- Tasks to carry out:
1. In the forum thread about column dtypes, what numpy feature does the reply recommend for getting each column's type?
2. Rewrite the paragraph beginning "Since I only use pandas" from the forum thread about column dtypes as a shorter sentence that keeps its main facts.
3. From the forum thread about column dtypes, output word for word the part that opens with the words containing "Currently I do" and closes with "from my project.".

- Provided text:
────────────────

Reputation: 2855
I need to obtain the type for each column to properly preprocess it.
Currently I do this via the following method:
import pandas as pd
# input is of type List[List[any]]
# but has one type (int, float, str, bool) per column
df = pd.DataFrame(input, columns=key_labels)
column_types = dict(df.dtypes)
matrix = df.values
Since I only use pandas for obtaining the dtypes (per column) and use numpy for everything else I want to cut pandas from my project.
In summary: Is there a way to obtain (specific) dtypes per column from numpy
!Or: Is there a fast way to recompute the dtype of ndarray (after splicing the matrix)
Upvotes: 6
Views: 7014
Reputation: 1352
In order to obtain each column type and use it in your program, you can use Numpy Structured Arrays.
Structured Arrays are a composition of simpler data types organized as a sequence of named fields.
They have a property called dtype
which you can use to answer your question.

────────────────

- Stored rows:
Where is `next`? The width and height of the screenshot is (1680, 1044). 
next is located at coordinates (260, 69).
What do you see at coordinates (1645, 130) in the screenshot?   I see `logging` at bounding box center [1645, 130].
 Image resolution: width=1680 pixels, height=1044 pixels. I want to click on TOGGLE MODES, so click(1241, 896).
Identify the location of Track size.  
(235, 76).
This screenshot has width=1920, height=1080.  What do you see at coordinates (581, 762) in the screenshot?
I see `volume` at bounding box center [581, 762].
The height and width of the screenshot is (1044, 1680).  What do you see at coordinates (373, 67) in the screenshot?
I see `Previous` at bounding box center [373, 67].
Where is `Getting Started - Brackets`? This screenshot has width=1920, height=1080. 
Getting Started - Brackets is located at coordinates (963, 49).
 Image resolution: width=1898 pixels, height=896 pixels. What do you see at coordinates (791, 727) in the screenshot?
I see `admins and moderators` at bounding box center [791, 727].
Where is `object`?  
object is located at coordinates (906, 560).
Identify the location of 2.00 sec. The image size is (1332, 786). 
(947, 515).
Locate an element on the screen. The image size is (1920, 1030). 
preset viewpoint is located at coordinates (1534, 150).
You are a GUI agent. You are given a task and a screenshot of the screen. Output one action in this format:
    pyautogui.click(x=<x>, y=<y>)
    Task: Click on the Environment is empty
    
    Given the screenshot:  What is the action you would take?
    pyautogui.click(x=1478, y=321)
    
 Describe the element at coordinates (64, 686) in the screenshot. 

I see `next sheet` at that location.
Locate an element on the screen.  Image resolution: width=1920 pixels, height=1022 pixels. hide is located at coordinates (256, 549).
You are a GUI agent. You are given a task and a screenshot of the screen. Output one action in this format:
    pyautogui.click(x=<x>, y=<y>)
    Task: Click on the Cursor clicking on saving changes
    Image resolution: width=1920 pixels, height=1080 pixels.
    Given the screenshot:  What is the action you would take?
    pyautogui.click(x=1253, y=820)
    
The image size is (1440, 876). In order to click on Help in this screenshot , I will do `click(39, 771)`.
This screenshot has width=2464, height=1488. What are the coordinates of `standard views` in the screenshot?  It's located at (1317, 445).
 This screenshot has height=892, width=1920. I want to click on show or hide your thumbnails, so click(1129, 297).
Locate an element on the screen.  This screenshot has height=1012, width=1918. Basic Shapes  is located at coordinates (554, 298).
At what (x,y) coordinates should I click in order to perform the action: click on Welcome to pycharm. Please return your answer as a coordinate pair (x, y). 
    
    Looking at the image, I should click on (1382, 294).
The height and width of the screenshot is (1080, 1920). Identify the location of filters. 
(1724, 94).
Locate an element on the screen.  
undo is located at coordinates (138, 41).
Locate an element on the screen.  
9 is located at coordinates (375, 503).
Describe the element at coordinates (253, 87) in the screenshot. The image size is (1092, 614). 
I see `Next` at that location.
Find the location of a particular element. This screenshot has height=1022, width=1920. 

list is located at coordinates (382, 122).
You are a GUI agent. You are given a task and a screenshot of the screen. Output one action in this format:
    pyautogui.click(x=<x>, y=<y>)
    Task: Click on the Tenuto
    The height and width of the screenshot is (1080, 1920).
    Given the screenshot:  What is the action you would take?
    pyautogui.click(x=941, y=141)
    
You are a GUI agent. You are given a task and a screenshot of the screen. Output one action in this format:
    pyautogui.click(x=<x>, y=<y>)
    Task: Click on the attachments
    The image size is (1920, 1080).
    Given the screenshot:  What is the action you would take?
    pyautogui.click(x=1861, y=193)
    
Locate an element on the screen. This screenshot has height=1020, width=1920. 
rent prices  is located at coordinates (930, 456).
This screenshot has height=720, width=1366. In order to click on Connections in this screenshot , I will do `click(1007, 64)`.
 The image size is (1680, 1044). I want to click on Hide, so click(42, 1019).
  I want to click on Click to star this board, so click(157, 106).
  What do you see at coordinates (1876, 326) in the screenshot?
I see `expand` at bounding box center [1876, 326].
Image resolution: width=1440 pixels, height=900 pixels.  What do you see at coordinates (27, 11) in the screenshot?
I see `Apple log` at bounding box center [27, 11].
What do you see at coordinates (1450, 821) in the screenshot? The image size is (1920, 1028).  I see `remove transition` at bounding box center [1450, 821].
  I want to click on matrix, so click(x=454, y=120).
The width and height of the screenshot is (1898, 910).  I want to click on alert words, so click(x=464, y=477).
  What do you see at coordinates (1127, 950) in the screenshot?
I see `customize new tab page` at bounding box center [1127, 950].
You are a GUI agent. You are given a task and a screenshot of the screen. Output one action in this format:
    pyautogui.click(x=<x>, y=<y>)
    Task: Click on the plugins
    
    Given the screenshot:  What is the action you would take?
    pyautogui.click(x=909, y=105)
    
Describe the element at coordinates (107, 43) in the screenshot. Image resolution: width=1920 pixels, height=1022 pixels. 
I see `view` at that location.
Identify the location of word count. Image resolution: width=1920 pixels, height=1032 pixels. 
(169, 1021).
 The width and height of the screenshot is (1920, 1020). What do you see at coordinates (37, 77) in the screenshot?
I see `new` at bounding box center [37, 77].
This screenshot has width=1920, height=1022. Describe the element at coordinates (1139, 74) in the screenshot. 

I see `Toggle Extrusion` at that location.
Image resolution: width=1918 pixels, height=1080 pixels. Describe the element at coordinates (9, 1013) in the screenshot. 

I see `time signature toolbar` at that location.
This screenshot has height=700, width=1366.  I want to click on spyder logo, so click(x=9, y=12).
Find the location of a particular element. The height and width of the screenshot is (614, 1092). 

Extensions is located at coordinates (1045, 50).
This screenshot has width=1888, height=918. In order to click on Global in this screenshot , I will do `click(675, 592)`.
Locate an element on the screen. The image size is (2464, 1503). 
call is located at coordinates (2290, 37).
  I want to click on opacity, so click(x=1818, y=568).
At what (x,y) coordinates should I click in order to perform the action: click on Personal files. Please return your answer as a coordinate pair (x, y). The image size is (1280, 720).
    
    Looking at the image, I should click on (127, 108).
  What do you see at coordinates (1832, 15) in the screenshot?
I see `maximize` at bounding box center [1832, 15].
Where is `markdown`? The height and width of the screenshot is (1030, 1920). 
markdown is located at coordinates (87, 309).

────────────────

- Responses in order:
1. Numpy Structured Arrays.

2. Pandas is used only to get the per-column dtypes, and numpy handles everything else, so the poster wants to remove pandas from the project.

3.
Currently I do this via the following method:
import pandas as pd
# input is of type List[List[any]]
# but has one type (int, float, str, bool) per column
df = pd.DataFrame(input, columns=key_labels)
column_types = dict(df.dtypes)
matrix = df.values
Since I only use pandas for obtaining the dtypes (per column) and use numpy for everything else I want to cut pandas from my project.